• Task requirements:
Please return every line in the entries below with the word "Toggle" in it.

===

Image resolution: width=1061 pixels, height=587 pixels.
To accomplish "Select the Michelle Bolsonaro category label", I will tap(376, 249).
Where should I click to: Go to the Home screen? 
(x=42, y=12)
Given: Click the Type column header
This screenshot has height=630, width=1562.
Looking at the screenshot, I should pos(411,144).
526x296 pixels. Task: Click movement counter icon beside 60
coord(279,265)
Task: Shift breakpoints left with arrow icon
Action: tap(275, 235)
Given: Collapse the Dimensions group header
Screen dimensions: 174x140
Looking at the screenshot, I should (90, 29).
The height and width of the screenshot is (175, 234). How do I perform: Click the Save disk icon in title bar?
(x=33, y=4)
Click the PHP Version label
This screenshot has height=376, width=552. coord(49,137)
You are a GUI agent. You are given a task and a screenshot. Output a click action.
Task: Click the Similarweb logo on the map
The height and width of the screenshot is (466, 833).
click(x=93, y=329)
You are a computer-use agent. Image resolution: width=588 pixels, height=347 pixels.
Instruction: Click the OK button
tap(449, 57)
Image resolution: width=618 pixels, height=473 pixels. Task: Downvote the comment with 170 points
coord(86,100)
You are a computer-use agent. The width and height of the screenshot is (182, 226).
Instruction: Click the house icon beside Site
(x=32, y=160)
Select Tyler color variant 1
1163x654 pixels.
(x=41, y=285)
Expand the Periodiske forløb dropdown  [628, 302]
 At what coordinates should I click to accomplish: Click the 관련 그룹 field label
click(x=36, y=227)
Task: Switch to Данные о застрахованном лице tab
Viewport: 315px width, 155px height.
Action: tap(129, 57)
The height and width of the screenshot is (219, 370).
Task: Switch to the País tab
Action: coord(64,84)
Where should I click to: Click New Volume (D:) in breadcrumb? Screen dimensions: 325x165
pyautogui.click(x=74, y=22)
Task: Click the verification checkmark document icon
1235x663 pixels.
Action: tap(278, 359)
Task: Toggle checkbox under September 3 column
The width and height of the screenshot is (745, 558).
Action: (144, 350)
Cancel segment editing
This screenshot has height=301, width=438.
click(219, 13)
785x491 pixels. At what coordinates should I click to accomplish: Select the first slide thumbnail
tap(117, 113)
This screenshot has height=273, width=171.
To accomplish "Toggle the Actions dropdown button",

===

• Expected answer:
Task: Toggle checkbox under September 3 column
To accomplish "Toggle the Actions dropdown button",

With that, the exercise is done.